Interface element records:
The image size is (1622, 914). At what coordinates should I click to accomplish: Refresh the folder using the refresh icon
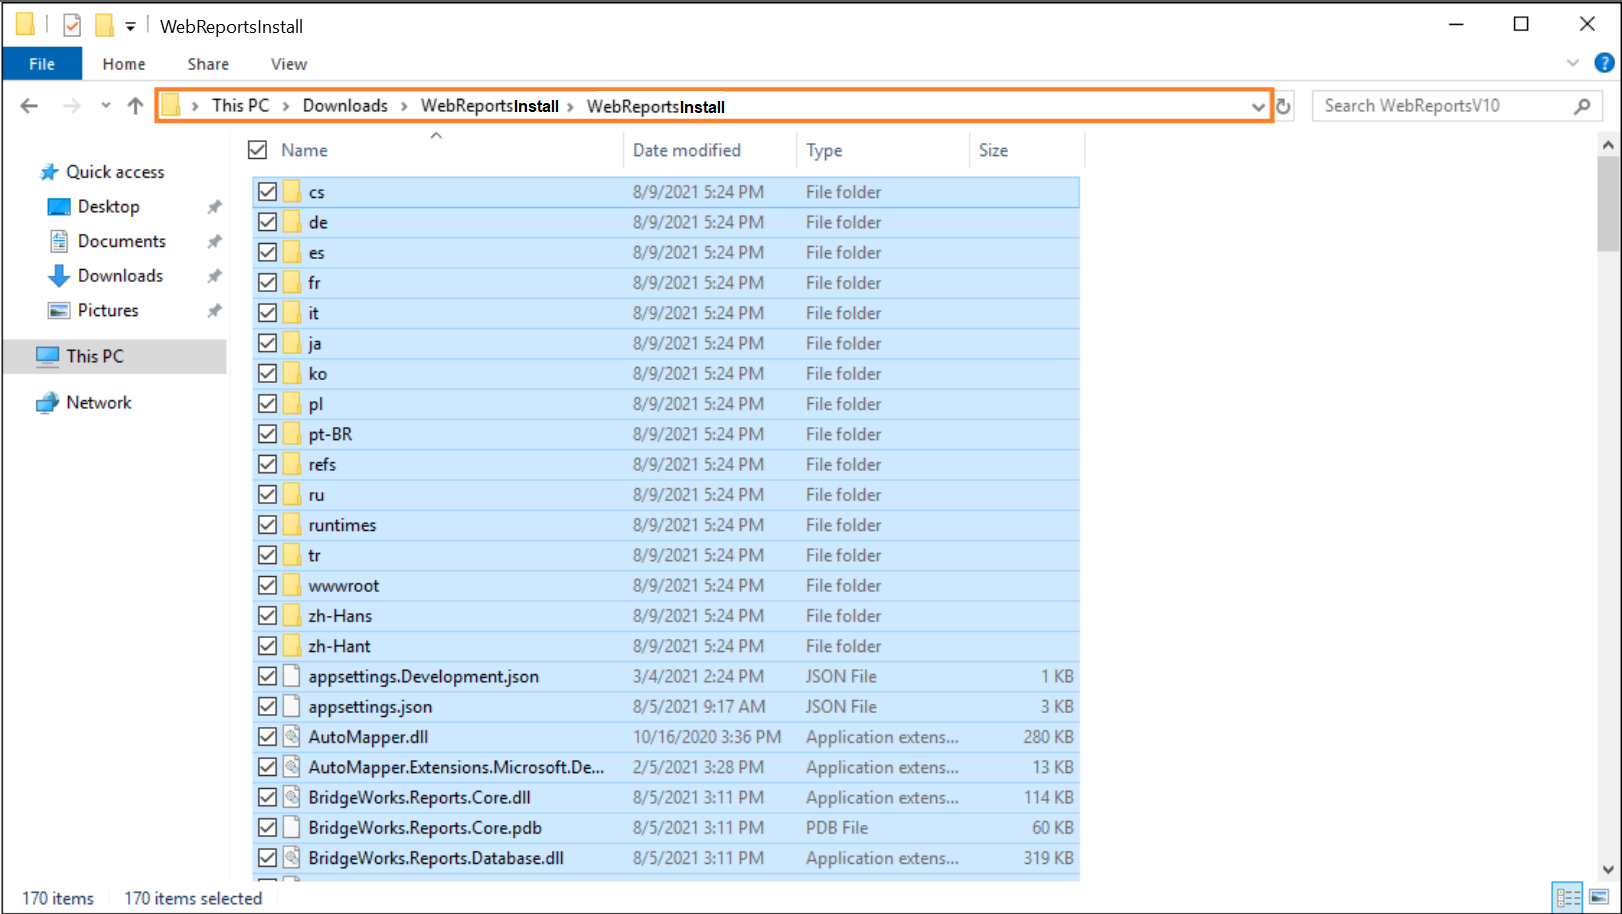pyautogui.click(x=1284, y=105)
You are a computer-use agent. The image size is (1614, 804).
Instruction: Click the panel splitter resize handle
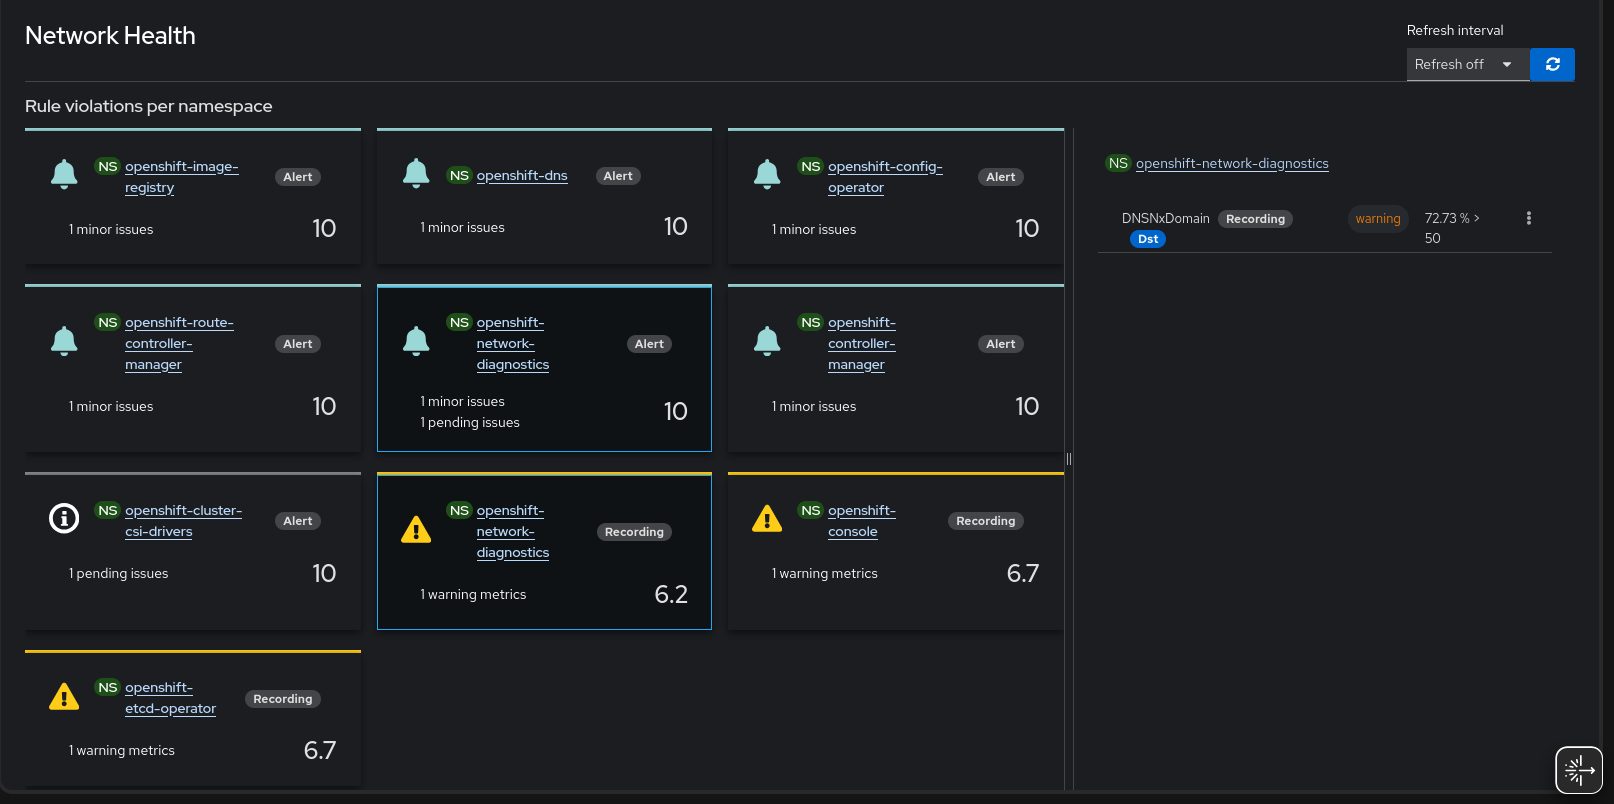point(1069,459)
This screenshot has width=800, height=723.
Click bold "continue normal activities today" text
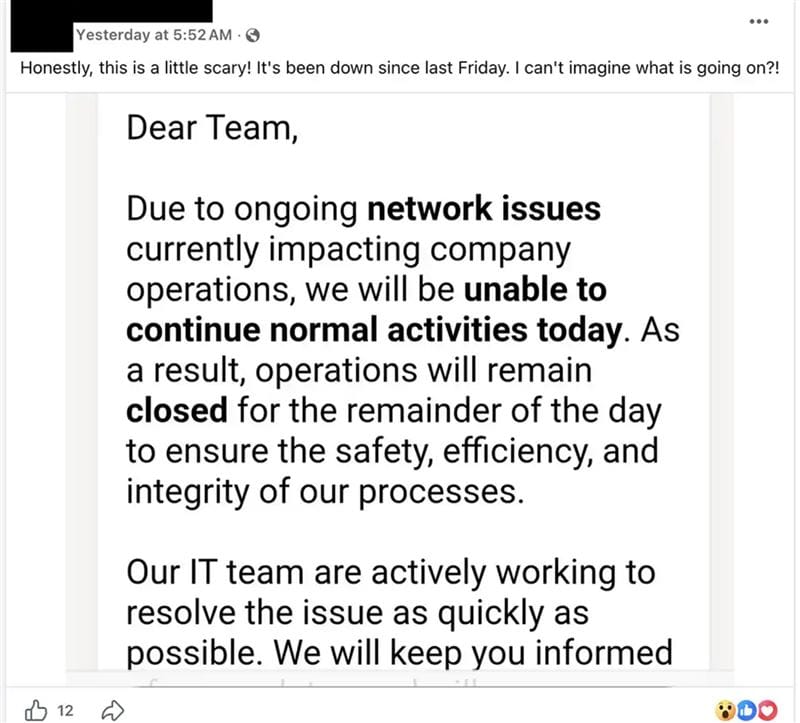(x=374, y=330)
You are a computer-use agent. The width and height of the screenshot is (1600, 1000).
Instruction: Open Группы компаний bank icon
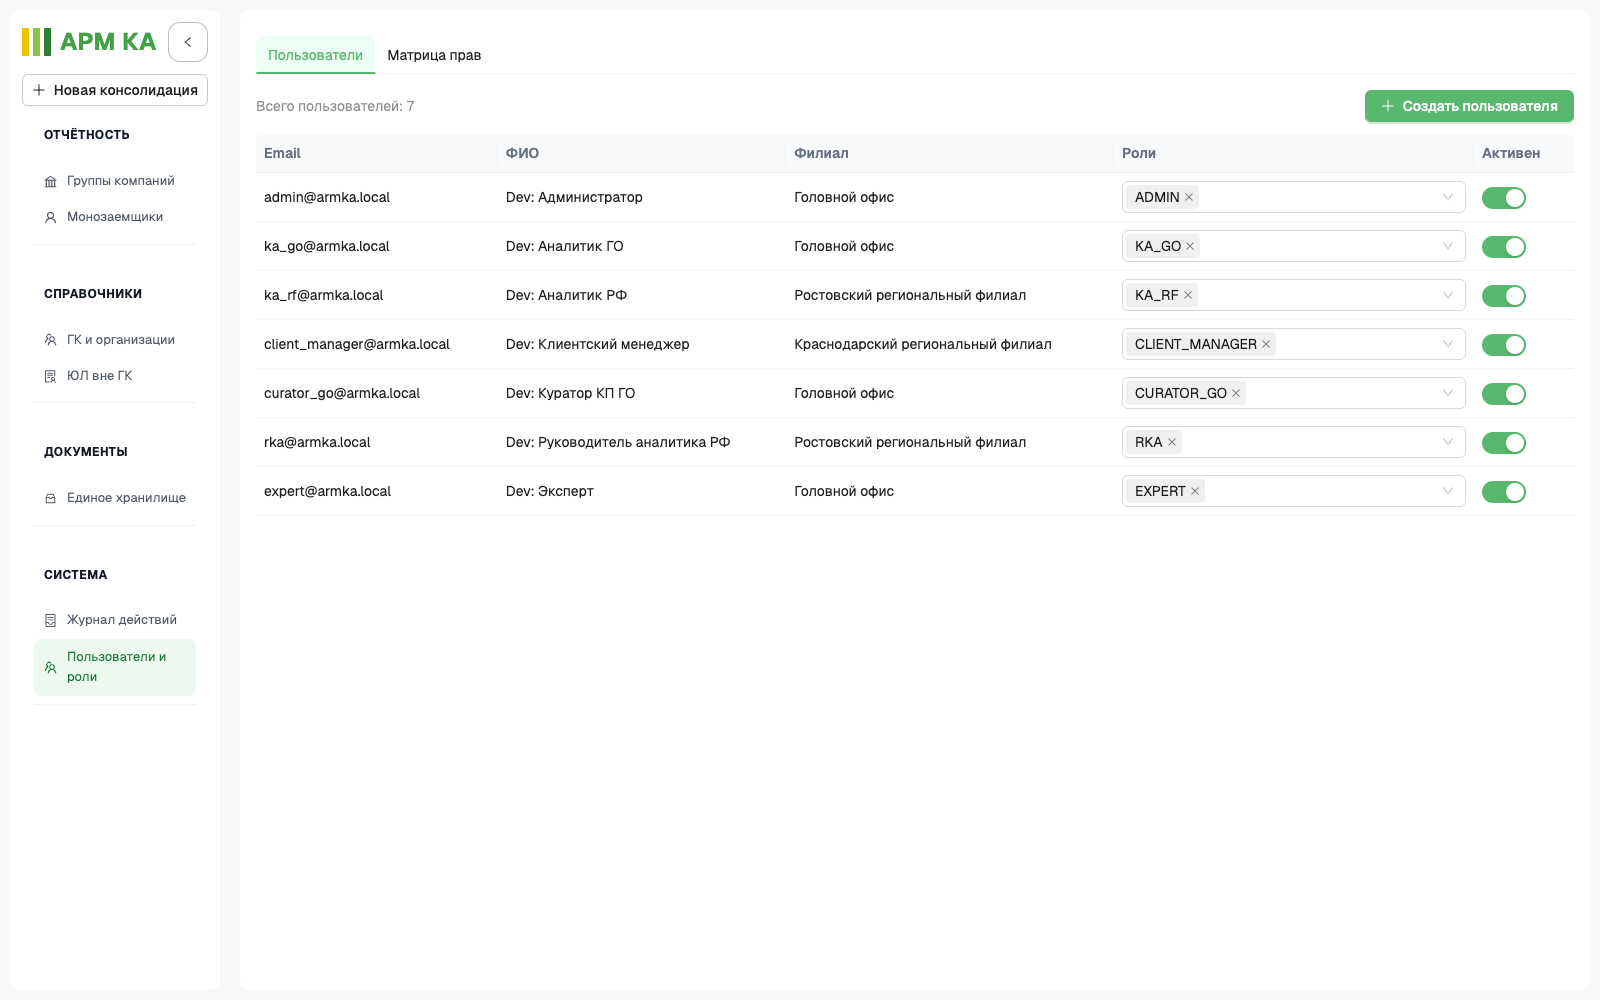pos(50,182)
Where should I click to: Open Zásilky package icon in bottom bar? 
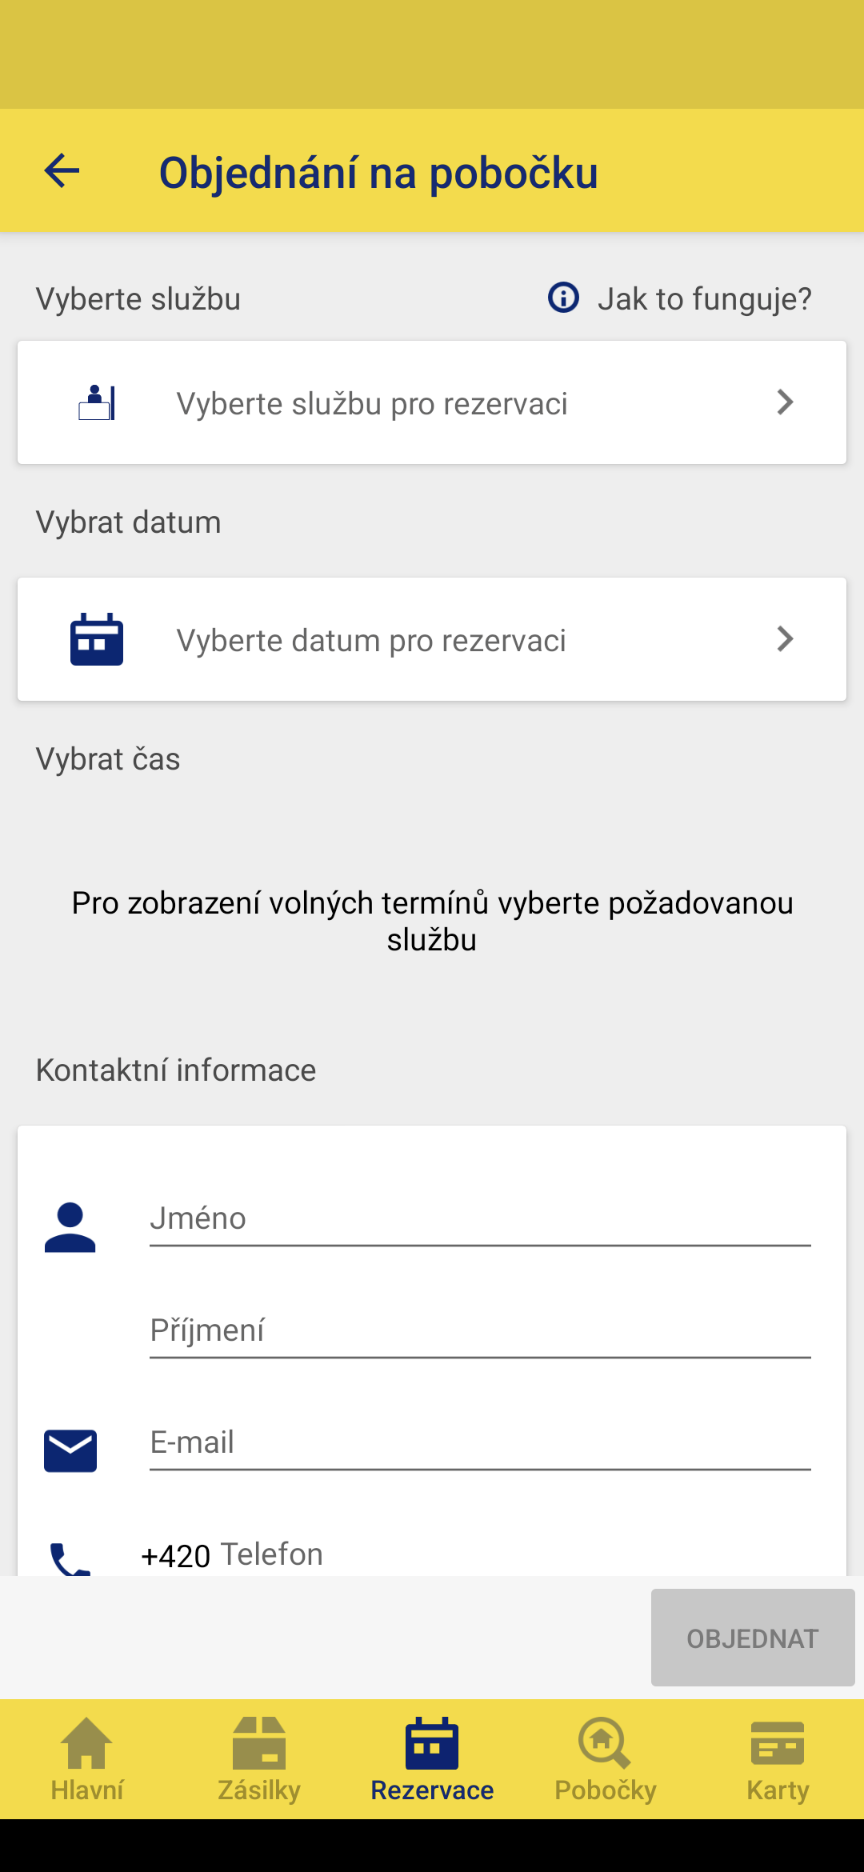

What to produce:
Please write out every record above word for word, leaving the pictures out.

Response:
The image size is (1622, 914). At what coordinates should I click to accomplish: Refresh the folder using the refresh icon
pyautogui.click(x=1284, y=105)
You are a computer-use agent. The image size is (1614, 804).
Instruction: Click the panel splitter resize handle
point(1069,459)
This screenshot has width=800, height=723.
Click bold "continue normal activities today" text
(x=374, y=330)
You are a computer-use agent. The width and height of the screenshot is (1600, 1000).
Instruction: Open Группы компаний bank icon
pos(50,182)
Where should I click to: Open Zásilky package icon in bottom bar? 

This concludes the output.